Die Band Archive erzeugt im LKA Longhorn eine düstere, aber auch schöne Stimmung. Foto: Lichtgut/Christoph Schmidt

Das britische Bandkollektiv Archive hat am Mittwochabend im LKA Longhorn das Weltende besungen – und das Leben gefeiert.

Es war nicht unbedingt alles besser, als die britische Band Archive um die Gründer Darius Keeler und Danny Griffith zuletzt vor fast auf den Tag genau vier Jahren in Stuttgart aufgetreten ist. Damals stand der Brexit unmittelbar bevor, die Coronapandemie und die sich daran anschließenden Krisen waren da allerdings noch nicht einmal zu erahnen.

 

Seitdem ist viel geschehen: Keeler und Griffith (beide am Keyboard) haben mit Dave Penn, Pollard Berrier (beide Gesang und Gitarre), der Sängerin Lisa Mottram und weiteren Bandmitgliedern im April vergangenen Jahres das neue Album „Call To Arms And Angels“ herausgebracht, das unter widrigen Bedingungen während der Pandemie entstanden war. Wenige Wochen vor Erscheinen des Albums überfiel Russland die Ukraine. Und Darius Keeler musste sich wegen einer Krebserkrankung einer Chemotherapie unterziehen, die geplante Tour um ein Jahr verschoben werden.

Befreiungsschlag von den Tiefschlägen der vergangenen Jahre

Der fantastische, gut zweistündige Auftritt der 1994 in London gegründeten Band am Mittwochabend im LKA Longhorn wirkt dann trotz der meist düsteren Inhalte der Songs wie ein Befreiungsschlag von den Tiefschlägen der vergangenen Jahre. Es spielt keine Rolle, dass die Halle mit 800 Fans relativ locker besetzt ist. Der Auftakt mit dem fiesen, hämisch von Pollard Berrier skandierten „Mr. Daisy“ und dem somnambul treibenden „Bullets“ zieht sofort in den Bann. „God, I’m Sick of You“, singt Dave Penn mit zermürbtem Timbre im nahtlos auf „Bullets“ folgenden Stück „Vice“ – es klingt wie ein hilflos wütender Kommentar zu den sich auftürmenden Krisen, die Archive immer wieder in ihren Kompositionen verarbeitet haben. Dass der Weltekel, der Ennui, die Wut und Verzweiflung aber nicht überhandnehmen, liegt an der Kunst des Kollektivs, Songs wie sich allmählich formierende Wolkenungetüme zu bauen, die sich in einer Klimax wie ein reinigendes Gewitter entladen.

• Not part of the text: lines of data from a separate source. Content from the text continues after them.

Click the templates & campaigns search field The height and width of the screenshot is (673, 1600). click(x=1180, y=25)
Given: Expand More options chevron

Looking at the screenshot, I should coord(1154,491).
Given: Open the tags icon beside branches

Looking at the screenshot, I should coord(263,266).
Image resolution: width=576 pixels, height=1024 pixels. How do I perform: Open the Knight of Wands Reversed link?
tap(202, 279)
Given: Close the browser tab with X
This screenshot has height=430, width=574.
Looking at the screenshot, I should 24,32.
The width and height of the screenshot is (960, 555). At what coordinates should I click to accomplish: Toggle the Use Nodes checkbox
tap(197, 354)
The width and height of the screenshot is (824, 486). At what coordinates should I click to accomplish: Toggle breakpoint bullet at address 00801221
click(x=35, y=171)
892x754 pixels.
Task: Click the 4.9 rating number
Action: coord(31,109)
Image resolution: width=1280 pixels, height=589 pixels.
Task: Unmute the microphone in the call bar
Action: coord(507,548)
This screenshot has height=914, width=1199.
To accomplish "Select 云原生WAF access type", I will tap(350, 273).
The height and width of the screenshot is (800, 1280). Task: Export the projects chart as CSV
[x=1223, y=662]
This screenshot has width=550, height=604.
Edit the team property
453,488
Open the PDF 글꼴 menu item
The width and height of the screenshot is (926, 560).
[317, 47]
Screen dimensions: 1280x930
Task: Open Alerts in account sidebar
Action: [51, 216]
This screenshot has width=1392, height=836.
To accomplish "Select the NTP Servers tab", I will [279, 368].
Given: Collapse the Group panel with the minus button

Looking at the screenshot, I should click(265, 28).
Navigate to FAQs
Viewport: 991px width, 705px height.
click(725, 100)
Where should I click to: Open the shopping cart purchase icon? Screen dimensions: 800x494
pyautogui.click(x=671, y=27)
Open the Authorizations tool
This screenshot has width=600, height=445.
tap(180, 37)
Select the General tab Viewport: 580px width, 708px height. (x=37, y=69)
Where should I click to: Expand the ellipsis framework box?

So erzeugt selbst ein böser Song wie „Controlling Crowds“ über Massenüberwachung mit seinen repetitiven Beschwörungsformeln und dem massiv drängenden Rhythmus musikalische Euphorie. Verstärkt wird die hypnotische Wirkung durch den Einsatz sich bewegender farbiger Lichtflächen, in denen die Musiker fast vollständig verschwinden. Irgendwann ist alles nur noch ein perfektes High aus Sound und Licht. „The skies are collapsing onto us“, mahnt eine Zeile. So schrecklich die Angst vorm Weltende auch ist – kaum eine Band besingt sie so betörend schön wie Archive.